Diyarbakır’da çocuk hakları alanında çalışan; İHD Diyarbakır Şubesi Çocuk Hakları Komisyonu, Diyarbakır Barosu Çocuk Hakları Merkezi, Göç ve İnsani Yardım Vakfı, Çocuk Çalışmaları Derneği, Rengarenk Umutlar Derneği, Çocuklar İçin Adalet Derneği ve ÖHD Amed Şubesi, 4 Haziran Uluslararası Çatışma Kurbanı Çocuklar Günü vesilesiyle ortak açıklama yaptı.
İHD Diyarbakır Şubesinde gerçekleşen açıklamaya kurum temsilcileri katıldı. Açıklamayı kurumlar adına İHD Diyarbakır Şubesi Çocuk Hakları Komisyonu üyesi avukat Berfin Elçi okudu.

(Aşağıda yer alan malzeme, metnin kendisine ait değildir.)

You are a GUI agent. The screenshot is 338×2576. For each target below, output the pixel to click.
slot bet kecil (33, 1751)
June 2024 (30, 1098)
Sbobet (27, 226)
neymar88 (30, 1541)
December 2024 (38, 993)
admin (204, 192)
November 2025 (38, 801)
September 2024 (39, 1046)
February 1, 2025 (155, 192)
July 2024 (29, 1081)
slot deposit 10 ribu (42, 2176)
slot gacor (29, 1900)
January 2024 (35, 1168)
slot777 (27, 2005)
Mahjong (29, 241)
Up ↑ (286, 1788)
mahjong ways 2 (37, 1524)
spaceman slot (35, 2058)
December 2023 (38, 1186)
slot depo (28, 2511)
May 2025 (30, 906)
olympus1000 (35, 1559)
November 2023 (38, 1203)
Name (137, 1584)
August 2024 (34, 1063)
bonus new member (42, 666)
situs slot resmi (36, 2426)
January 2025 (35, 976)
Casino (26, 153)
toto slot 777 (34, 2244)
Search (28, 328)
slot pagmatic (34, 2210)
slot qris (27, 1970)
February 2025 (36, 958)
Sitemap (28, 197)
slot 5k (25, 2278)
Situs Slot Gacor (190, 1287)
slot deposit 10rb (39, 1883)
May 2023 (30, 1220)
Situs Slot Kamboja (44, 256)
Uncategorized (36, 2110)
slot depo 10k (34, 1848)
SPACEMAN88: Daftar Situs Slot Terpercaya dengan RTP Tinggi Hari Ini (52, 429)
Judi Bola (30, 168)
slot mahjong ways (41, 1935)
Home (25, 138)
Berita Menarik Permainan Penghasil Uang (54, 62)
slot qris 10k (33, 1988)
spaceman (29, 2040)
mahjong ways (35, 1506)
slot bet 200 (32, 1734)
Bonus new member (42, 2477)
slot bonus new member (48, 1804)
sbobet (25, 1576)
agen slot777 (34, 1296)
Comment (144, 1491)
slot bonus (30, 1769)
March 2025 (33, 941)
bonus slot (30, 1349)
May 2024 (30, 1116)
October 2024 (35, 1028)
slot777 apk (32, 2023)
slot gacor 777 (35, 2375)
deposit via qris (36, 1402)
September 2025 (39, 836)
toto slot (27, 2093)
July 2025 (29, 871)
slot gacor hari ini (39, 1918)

Elçi’nin okuduğu açıklama metni şu şekilde:
“4 Haziran günü, 1982 yılında Birleşmiş Milletler tarafından çocukların her türlü sömürüsüne dikkat çekerek engel olmak, çocuklara yönelik şiddetin önüne geçmek ve özelikle savaş bölgelerinde çocuk haklarına dair farkındalığı artırmak amacıyla “Uluslararası Çatışma Kurbanı Çocuklar Günü” olarak ilan edilmiştir. Yine 1989 yılında Birleşmiş Milletler Genel Kurulu tarafından; çocuğun üstün yararı, ayrım gözetmeme, çocuğun katılım hakkı ve yaşama hakkı olmak üzere dört temel ilke üzerine bina edilmiş olan Çocuk Hakları Sözleşmesi kabul edilmiştir. Devam eden süreçte ise anılan sözleşmelere birçok ülke taraf olmuş ve iç mevzuatlarını bu yönde revize etmiştir. Ancak gelinen aşamada görmekteyiz ki çocukların başta yaşama ve gelişme hakkı olmak üzere temel haklarının korunduğu, çocuğun yüksek yararının gözetildiği ve çocukların özgürce yaşayacakları barışçıl bir dünyanın çok uzağında bulunmaktayız. Bilakis; dünya üzerinde giderek artan savaş ve çatışma ortamı nedeniyle çocuk sömürüsünün arttığına ve çocuklar için giderek daha da karanlık bir geleceğin yaklaştığına üzülerek tanıklık etmekteyiz.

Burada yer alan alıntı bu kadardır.